A major campaign aimed at providing young people with HIV/AIDS counselling and testing is to be launched in Ethiopia. The country has one of the largest populations living with HIV/AIDS in the world, according to statistics from the health ministry. About one million children have been orphaned by the virus.
Four main towns across the country where the rate of HIV/AIDS infection among the youth is almost one in six, or about 16 percent, are to be targeted. "Young people make up a third of Ethiopia’s population and are the most affected by HIV/AIDS," said Mirgissa Kaba, acting head of the HIV/AIDS section of the United Nations Children's Fund (UNICEF). "Providing youth-friendly, confidential counselling and testing is an essential part in the battle against HIV/AIDS. Young people themselves are important agents of change to combat the spread of this epidemic."

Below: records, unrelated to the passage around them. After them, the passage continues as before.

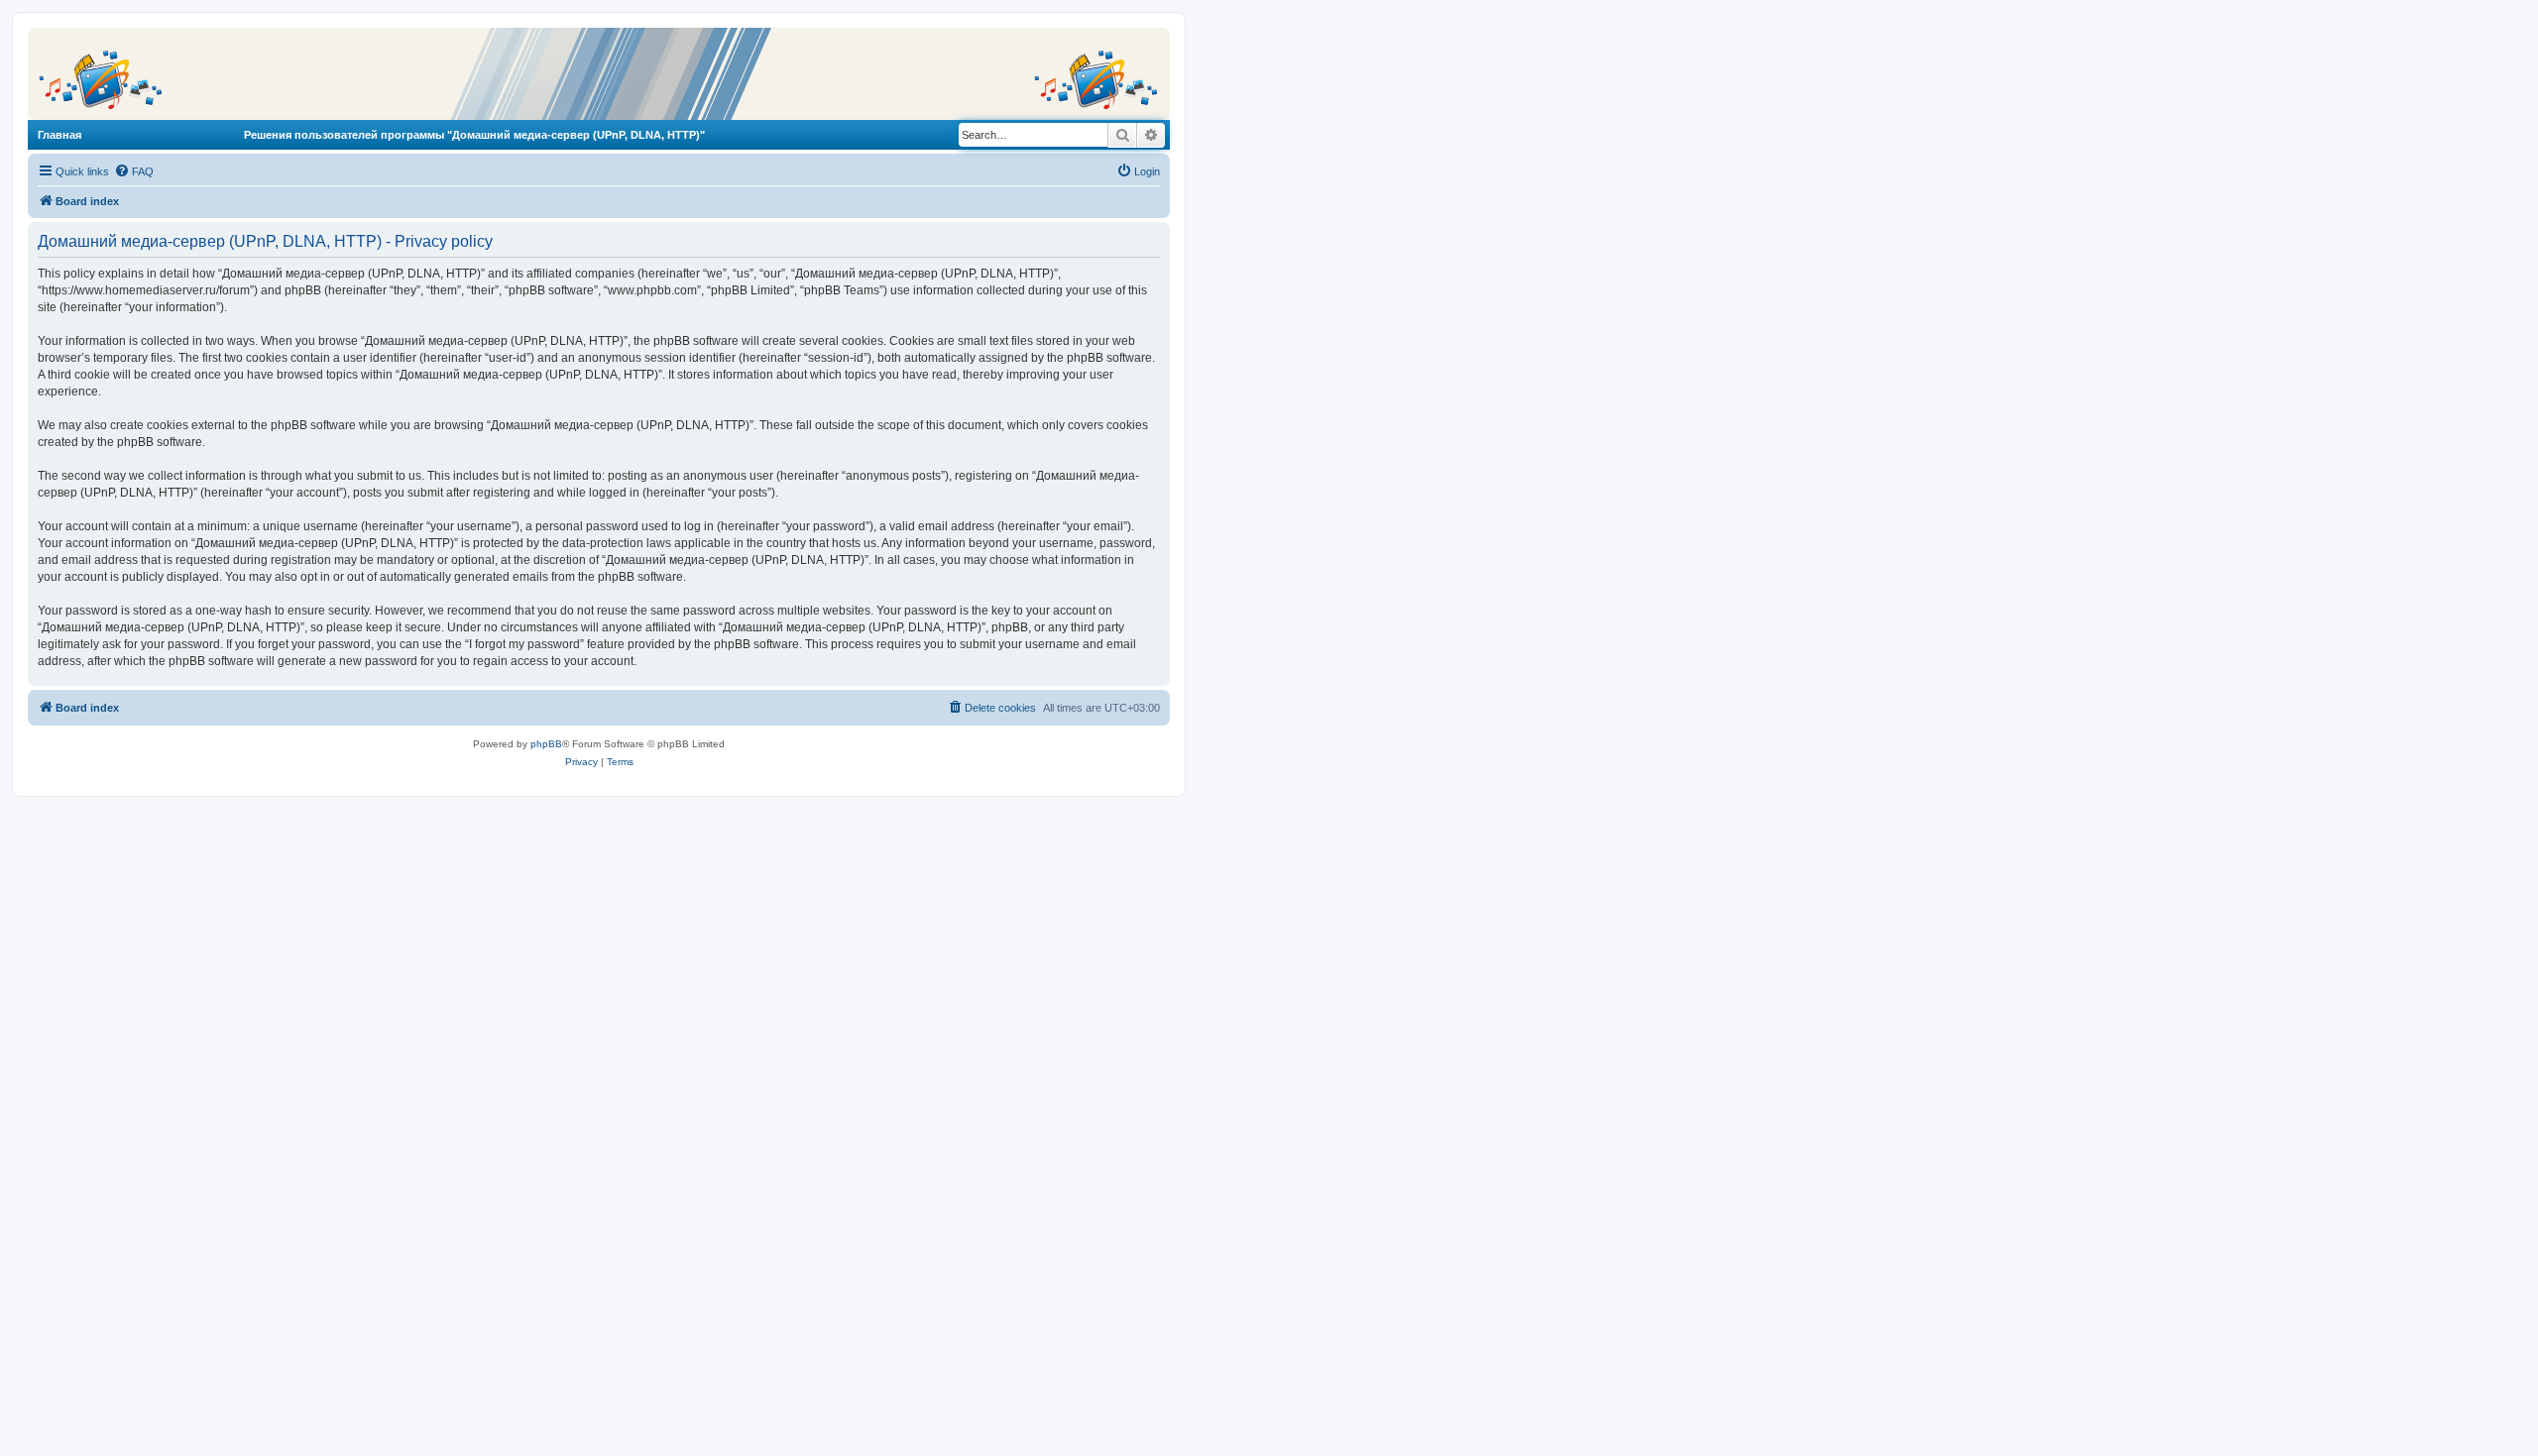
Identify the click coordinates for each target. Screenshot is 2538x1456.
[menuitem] (134, 171)
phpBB (546, 743)
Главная (59, 135)
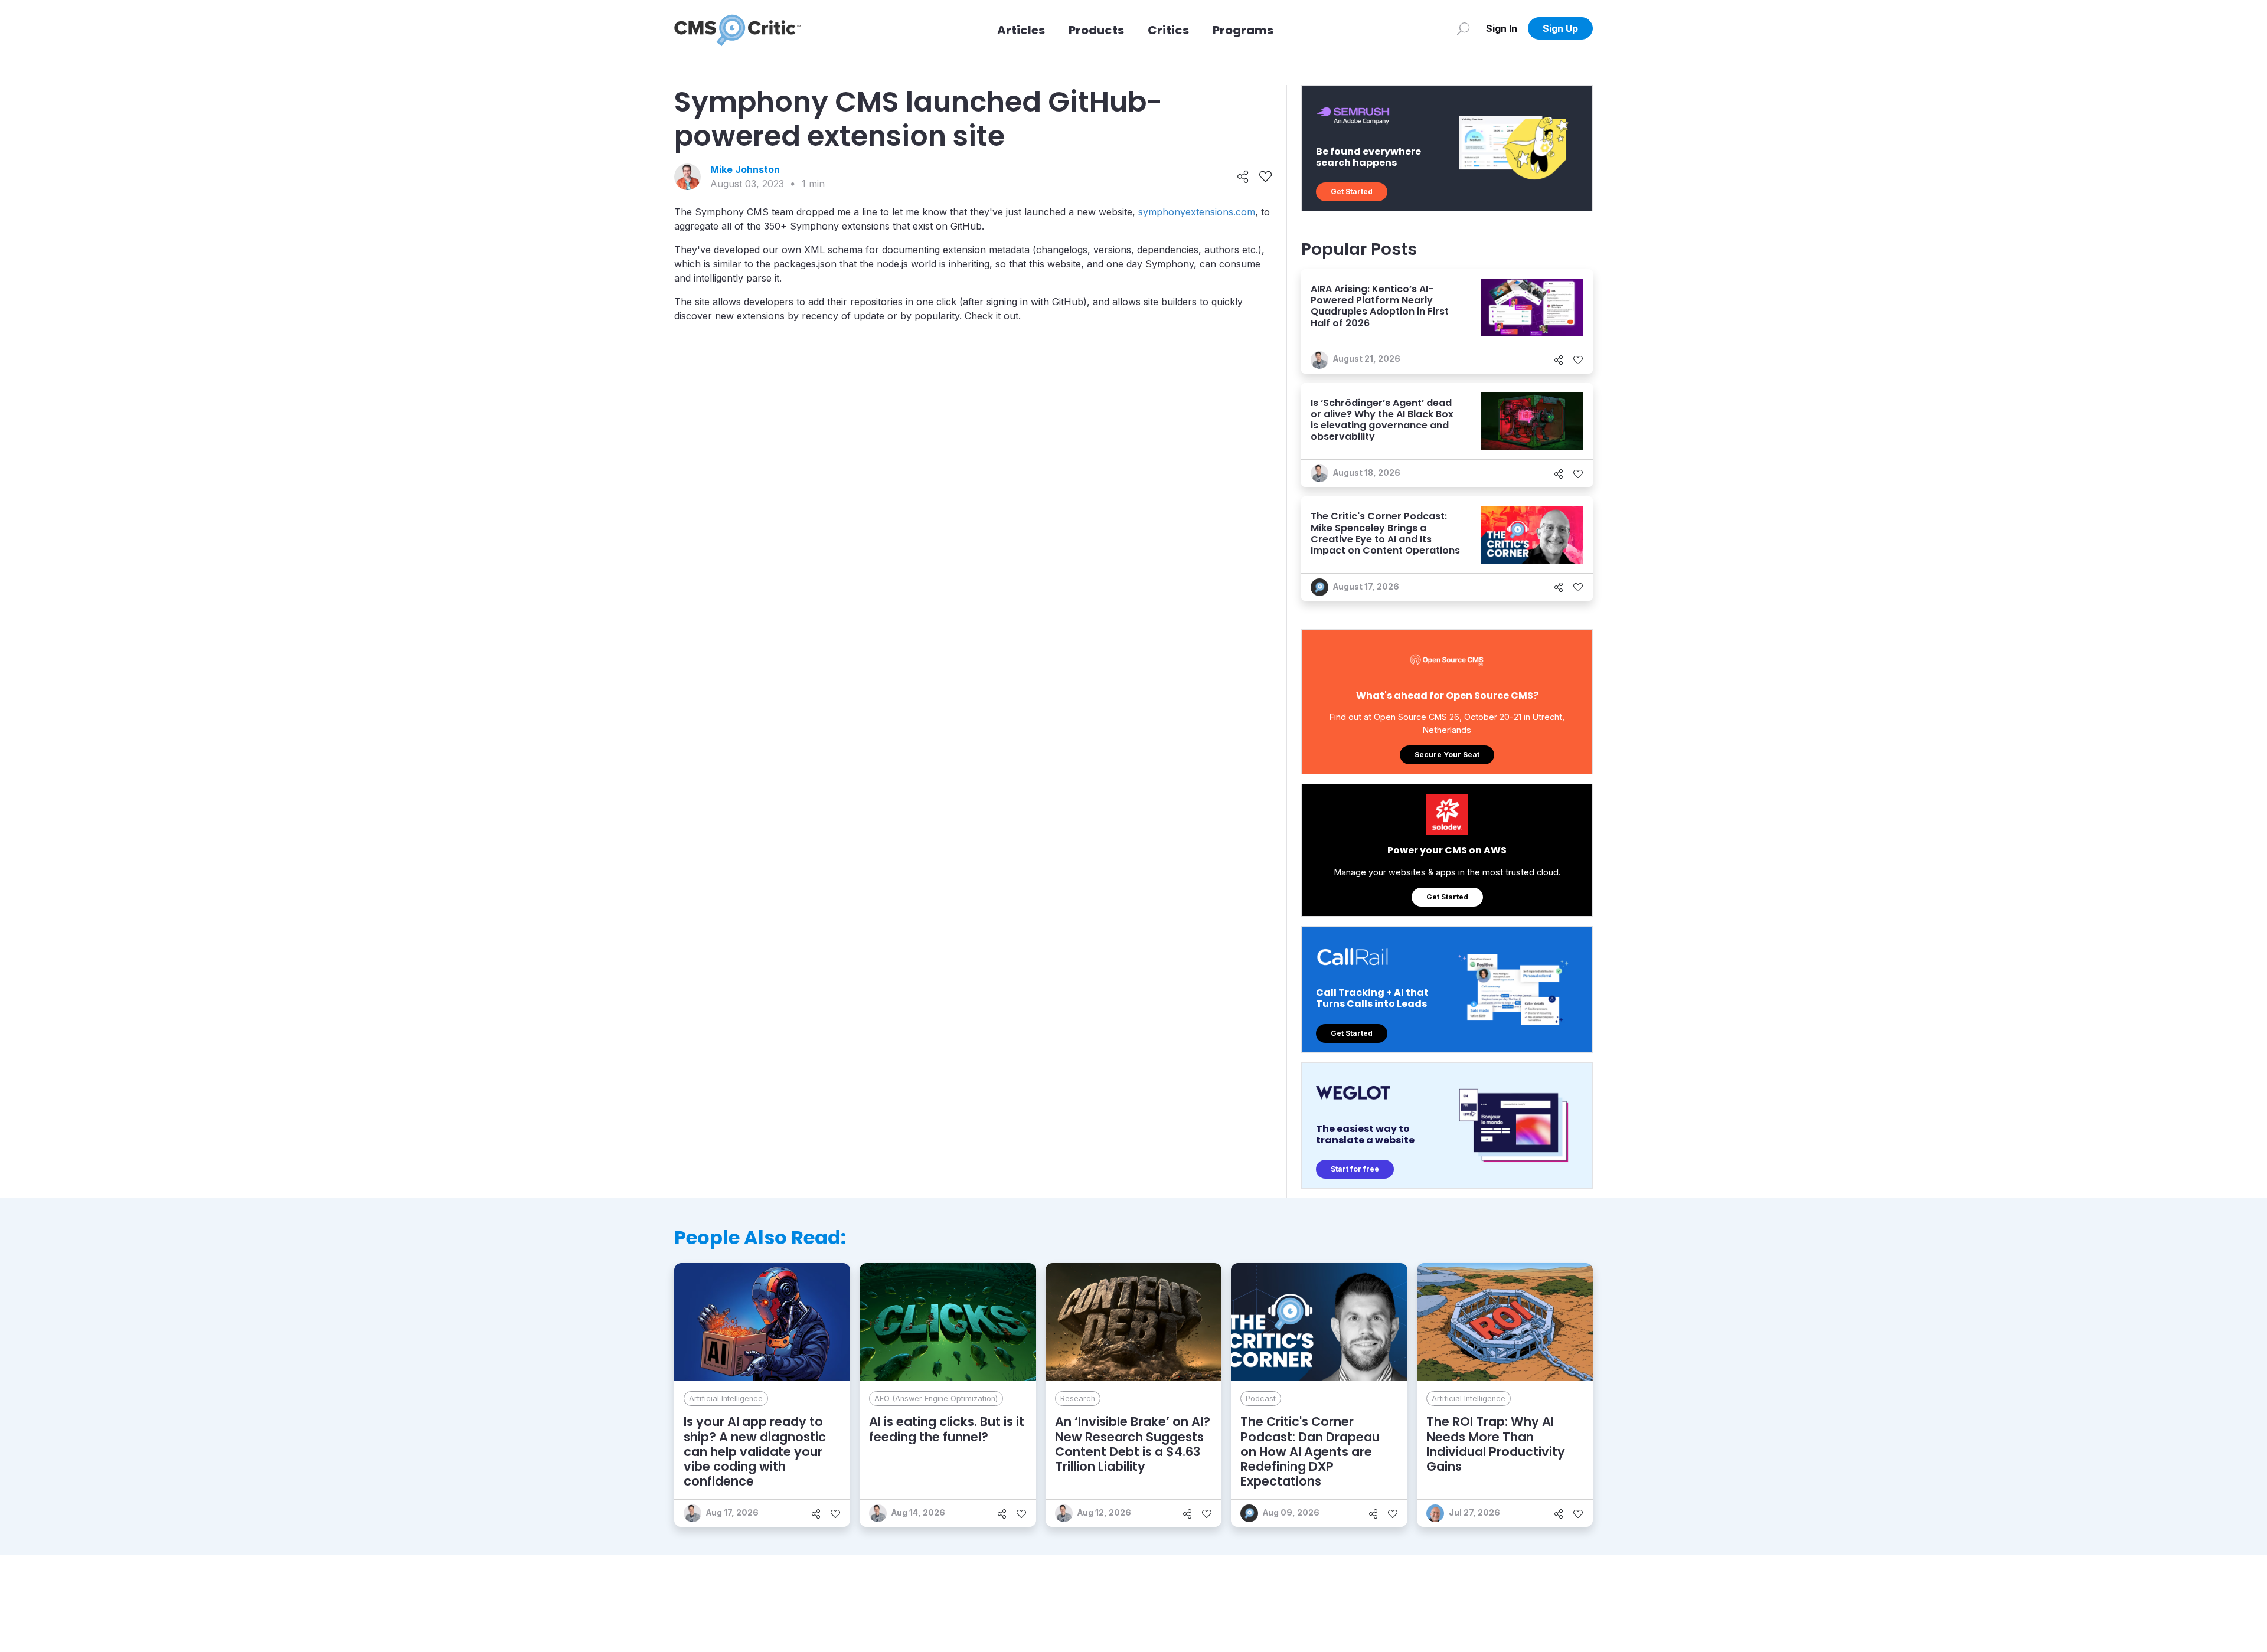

UNICEF, the National AIDS Council Secretariat (NACS) and the Family Guidance Association of Ethiopia (FGAE) will mount the campaign. The three organisations signed an agreement on 10 May to provide 29,000 young people with voluntary counselling and testing (VCT) services in the capital, Addis Ababa, Dire Dawa, Gonder and Jijiga.
The project also provides for the diagnosis and treatment of an additional 96,000 people exposed to sexually transmitted and other opportunistic infections. Skills training will be made available to those who test HIV-positive.
According to UNICEF, people between the ages of 10 and 24 are susceptible to sexually transmitted infections (STIs), which facilitate the transmission of HIV. A spokeswoman for the organisation said unmarried young people often encountered difficulties in accessing sexual and reproductive health services, including counselling and testing. Developing such services was a vital component of UNICEF's HIV/AIDS programme, she said.
Nigatu Mereke, head of the NACS, said he hoped to expand the programme beyond the towns. "UNICEF, as usual, is now leading us to an area which deserves our utmost attention – youth-friendly VCT. We are planning to expand the services beyond the four regions, and hope to learn a lot from this particular initiative. Providing VCT in centres where youth feel comfortable will empower youth and contribute to the fight," he said.
The UNICEF-assisted project is expected to reach at least one-third of the youth visiting FGAE centres for the treatment of STIs. The voluntary counselling and testing project will be coordinated by the NACS and implemented by the FGAE.
UNICEF is providing US $587,000 for the project from funds donated by the government of Norway. "The Norwegian government has been a consistently strong partner in supporting UNICEF’s work in Ethiopia," said Abdelmajid Tibouti, UNICEF Senior Programme Officer. "Their support will help the youth of Ethiopia combat the spread of HIV/AIDS."